ということは、峰の伯父、峰幸恕(みね こうじょ)だ。
他に連れらしき人は見当たらない。
「親父さんは来てないのか?」
後ろに立っていた峰に聞いてみる。
「ああ、今日あたりは多分、祖父さんとタイだ」
「タイ? タイってあのアンコールワットのか? そうか、お前の祖父さんってルポライターだっけか・・・」
峰の祖父こと峰祥隆(みね しょうりゅう)は、元々は西峰寺の先代住職だったが、長男である現住職にさっさと引き継がせ、今は趣味と実益を兼ねてアジア中を飛び回っては、紀行文を書いたり、仏教関係の本を執筆したりしている。
峰の父親、峰優一(みね ゆういち)氏もしょっちゅう祖父さんに付き添って各地を飛び回っており、活動的な彼らの母親ともども滅多に家にいないようだが、親父さんの本業は確か税理士だった筈だ。

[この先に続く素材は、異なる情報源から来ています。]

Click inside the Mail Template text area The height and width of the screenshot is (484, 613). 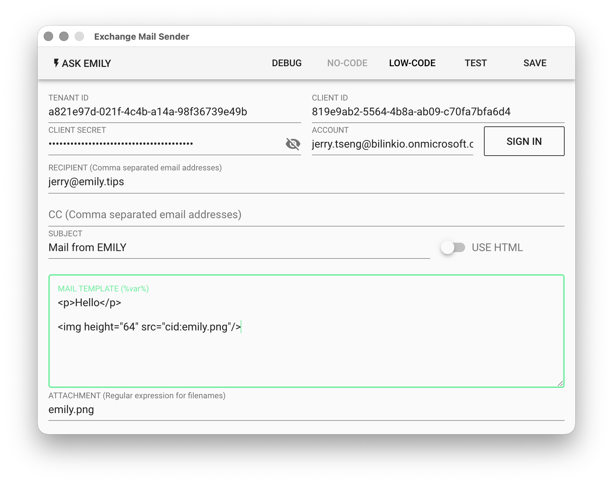(306, 350)
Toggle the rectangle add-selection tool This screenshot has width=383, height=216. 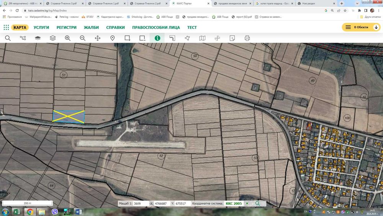128,38
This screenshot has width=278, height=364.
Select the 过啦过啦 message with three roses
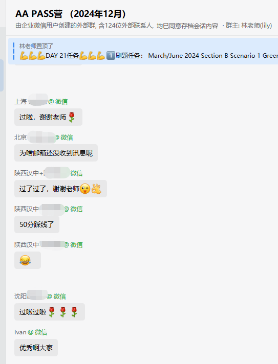tap(50, 312)
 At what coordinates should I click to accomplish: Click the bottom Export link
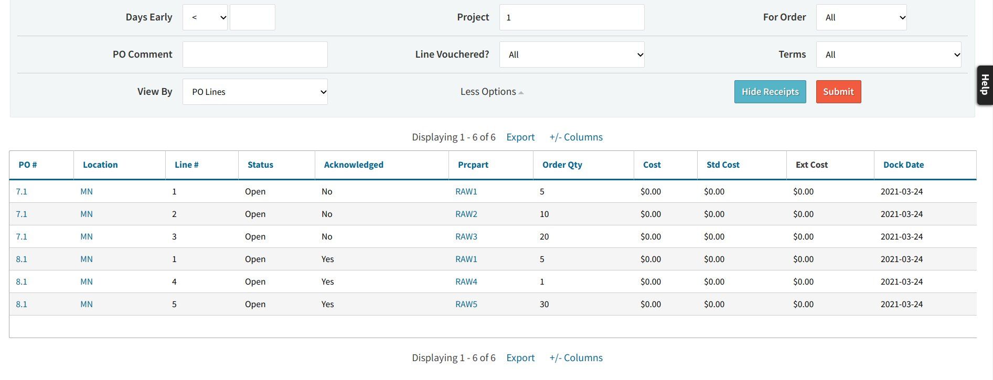[520, 358]
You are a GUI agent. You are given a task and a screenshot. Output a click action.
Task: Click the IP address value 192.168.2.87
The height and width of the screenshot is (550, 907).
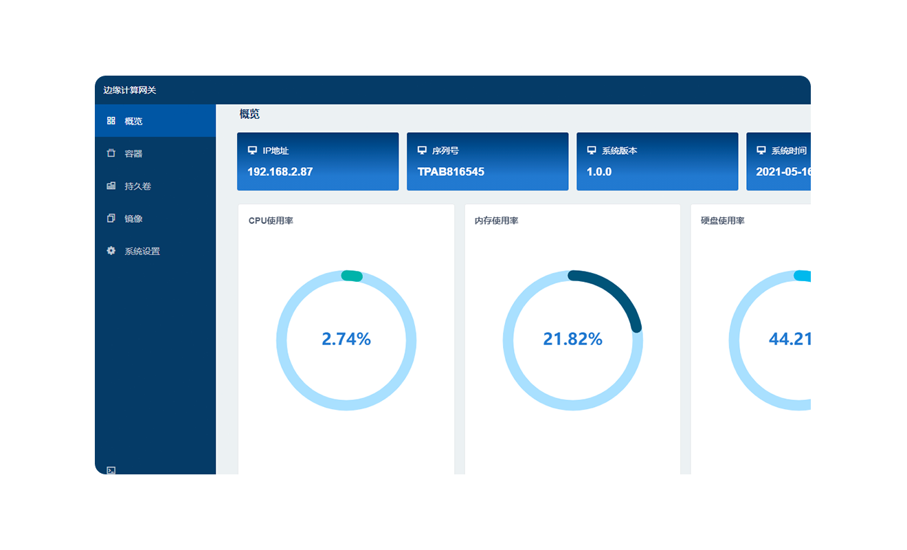point(280,172)
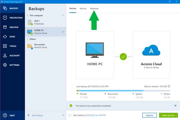This screenshot has width=180, height=120.
Task: Open the Add backup dropdown arrow
Action: pyautogui.click(x=63, y=115)

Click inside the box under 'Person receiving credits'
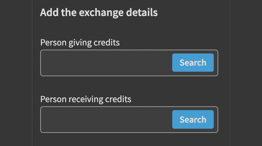pyautogui.click(x=106, y=119)
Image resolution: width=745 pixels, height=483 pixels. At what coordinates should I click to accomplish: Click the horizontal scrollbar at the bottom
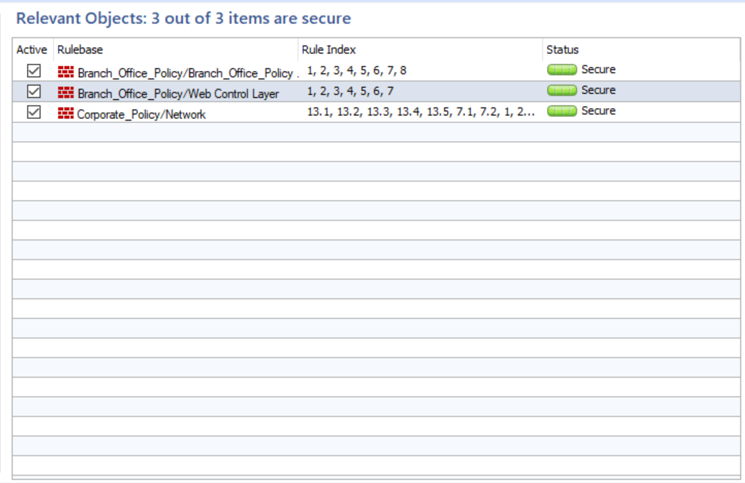tap(371, 476)
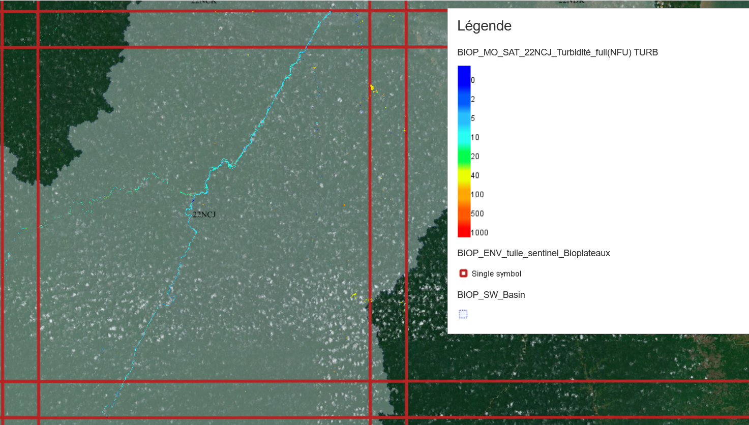The height and width of the screenshot is (425, 749).
Task: Click the partially visible 22NCK label at top
Action: [x=204, y=2]
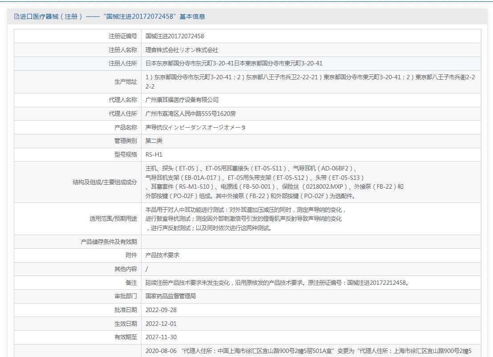Click the 注册人住所 address value
The image size is (493, 357).
[234, 64]
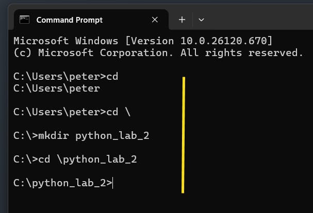The height and width of the screenshot is (213, 313).
Task: Click the yellow vertical line
Action: pyautogui.click(x=183, y=135)
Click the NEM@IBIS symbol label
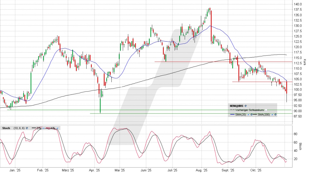Screen dimensions: 309x174 point(236,105)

西峰寺の税務関係も親父さんがやっていて、時期によってはずっと西峰寺の寺務所に籠っているらしいのだが、俺はまだ会ったことがない。
「今回はテレビ番組の収録があるらしい」
峰が教えてくれた。
祖父さんのことである。
ケーブルテレビの教育番組で、仏像や遺跡、地元文化などを紹介するのだそうだ。
「相変わらず、凄いなお前の祖父さんって・・・」
60を過ぎて精力的というか、快活というか・・・孫は10代で悟りを開いたような、地味な性格をしているというのに。

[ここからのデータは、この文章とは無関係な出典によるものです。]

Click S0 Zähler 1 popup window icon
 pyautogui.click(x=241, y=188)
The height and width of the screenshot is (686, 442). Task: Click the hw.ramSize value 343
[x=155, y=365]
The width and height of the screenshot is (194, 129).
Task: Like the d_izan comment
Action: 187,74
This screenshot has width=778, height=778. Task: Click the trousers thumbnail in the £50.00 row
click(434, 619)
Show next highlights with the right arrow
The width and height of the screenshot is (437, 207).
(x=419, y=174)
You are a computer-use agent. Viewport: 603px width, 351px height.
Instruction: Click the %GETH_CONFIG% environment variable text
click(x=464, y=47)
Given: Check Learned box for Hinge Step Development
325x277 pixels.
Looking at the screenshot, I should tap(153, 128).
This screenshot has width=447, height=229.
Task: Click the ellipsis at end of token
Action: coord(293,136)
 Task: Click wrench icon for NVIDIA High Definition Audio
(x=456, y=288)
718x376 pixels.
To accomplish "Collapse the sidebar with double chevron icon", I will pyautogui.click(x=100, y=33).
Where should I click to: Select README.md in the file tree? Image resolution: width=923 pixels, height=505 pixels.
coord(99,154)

「よくわからんが、そうなのか? とりあえずアンコールワットはカンボジアだからな」
ついでに言うと、祖父さんも峰そっくりの凄まじいイケメンで、とてもこんな大きな孫がいる男には見えない若々しい風貌なのだが、元住職にもとても見えない人だ。
隠居後はテレビや雑誌に出ているせいか、にこやかな話上手で、華やかで明るい雰囲気を持っていて、・・・そういう点では、変な話だがむしろ一条篤(いちじょう あつし)とイメージが似ている。
仕事柄アジアを中心に旅していることが多いせいか、いつも日に焼けていて筋骨隆々とした、サングラスが似合う、波打ったロマンスグレーの紳士だ。
片やぶっきらぼうで人見知りな峰とはまるで印象が違うが、しかし顔だけはそっくりだ。
西峰寺の現住職である峰の伯父さんも、剃髪して作務衣や袈裟を着ていつも忙しそうに寺の仕事をしてはいるが、かなりのイケメンだし、峰のお袋さんやまりあちゃんは、言うまでもなく美人に美少女だ。
おそらくこれはもう、峰家の血筋が美男美女の血脈を延々と引き継がせているとしか思えない。
まったく羨ましいというか、不公平な話だ。
ちなみにうちはというと、俺が起きた時にはすでにいなかった英一さんは、講演会の仕事でおそらく機上の人であり、冴子さんが仕事の合間に行けそうなら覗くと言ってくれていたが、今のところまだその姿は見えない。
一条の御家族も来るのかどうかは知らないが、見当たらなかった。